◆ Exercise directions:
Copy each line of the records below that mentions the word "computer".

>>

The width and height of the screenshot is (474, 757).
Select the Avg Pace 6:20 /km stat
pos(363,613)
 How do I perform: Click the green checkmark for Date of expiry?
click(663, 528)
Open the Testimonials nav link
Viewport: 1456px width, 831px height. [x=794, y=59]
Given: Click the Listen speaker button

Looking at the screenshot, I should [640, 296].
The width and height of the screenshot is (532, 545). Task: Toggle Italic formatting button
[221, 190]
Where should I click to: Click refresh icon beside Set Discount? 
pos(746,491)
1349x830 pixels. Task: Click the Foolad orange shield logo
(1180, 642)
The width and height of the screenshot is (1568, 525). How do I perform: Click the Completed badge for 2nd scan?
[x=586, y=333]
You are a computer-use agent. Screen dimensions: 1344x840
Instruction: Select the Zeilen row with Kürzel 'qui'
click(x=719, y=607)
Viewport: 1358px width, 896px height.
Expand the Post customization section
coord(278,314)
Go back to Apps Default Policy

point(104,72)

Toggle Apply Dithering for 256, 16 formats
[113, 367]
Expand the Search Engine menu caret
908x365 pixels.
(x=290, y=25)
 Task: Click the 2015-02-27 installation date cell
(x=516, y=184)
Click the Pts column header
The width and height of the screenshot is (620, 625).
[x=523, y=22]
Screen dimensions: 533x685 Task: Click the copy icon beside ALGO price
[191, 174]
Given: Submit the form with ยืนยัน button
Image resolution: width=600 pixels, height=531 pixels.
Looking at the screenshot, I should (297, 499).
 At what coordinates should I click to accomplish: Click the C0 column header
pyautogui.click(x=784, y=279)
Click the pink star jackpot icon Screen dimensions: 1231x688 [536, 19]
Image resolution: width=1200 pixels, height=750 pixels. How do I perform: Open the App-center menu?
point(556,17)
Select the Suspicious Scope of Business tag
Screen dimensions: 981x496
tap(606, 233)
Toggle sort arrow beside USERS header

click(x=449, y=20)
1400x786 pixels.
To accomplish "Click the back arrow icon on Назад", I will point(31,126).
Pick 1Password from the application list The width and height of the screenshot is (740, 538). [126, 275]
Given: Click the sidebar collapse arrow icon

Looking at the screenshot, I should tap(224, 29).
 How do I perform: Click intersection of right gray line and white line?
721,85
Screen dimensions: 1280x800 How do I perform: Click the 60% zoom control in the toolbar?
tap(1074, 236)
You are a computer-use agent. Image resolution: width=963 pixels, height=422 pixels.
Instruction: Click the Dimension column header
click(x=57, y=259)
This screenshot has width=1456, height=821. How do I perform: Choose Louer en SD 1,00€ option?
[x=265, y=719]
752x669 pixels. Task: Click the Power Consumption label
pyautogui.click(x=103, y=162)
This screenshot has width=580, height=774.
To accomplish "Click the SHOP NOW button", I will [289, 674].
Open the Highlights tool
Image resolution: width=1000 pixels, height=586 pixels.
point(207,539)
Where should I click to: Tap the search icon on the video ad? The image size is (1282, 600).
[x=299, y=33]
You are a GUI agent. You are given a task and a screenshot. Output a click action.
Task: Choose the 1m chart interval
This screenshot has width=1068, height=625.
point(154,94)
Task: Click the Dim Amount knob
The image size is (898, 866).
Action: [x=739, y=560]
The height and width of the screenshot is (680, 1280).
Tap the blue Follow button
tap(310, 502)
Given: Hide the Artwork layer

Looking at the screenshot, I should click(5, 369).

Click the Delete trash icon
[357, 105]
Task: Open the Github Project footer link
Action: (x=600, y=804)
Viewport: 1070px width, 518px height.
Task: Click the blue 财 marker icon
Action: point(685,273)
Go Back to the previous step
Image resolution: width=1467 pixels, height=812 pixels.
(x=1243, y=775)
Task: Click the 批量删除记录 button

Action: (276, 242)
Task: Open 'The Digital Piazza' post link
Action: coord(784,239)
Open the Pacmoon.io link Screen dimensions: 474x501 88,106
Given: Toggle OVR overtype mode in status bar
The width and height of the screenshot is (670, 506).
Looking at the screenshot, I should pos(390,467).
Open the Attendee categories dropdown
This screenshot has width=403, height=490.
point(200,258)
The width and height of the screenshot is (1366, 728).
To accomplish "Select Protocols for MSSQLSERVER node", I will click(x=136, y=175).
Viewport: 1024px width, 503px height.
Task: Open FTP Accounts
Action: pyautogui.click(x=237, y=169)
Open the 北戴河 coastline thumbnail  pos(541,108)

<<

◆ Response area:
You are a computer-use agent. Screen dimensions: 1344x840
You are a computer-use agent. Image resolution: width=963 pixels, height=422 pixels.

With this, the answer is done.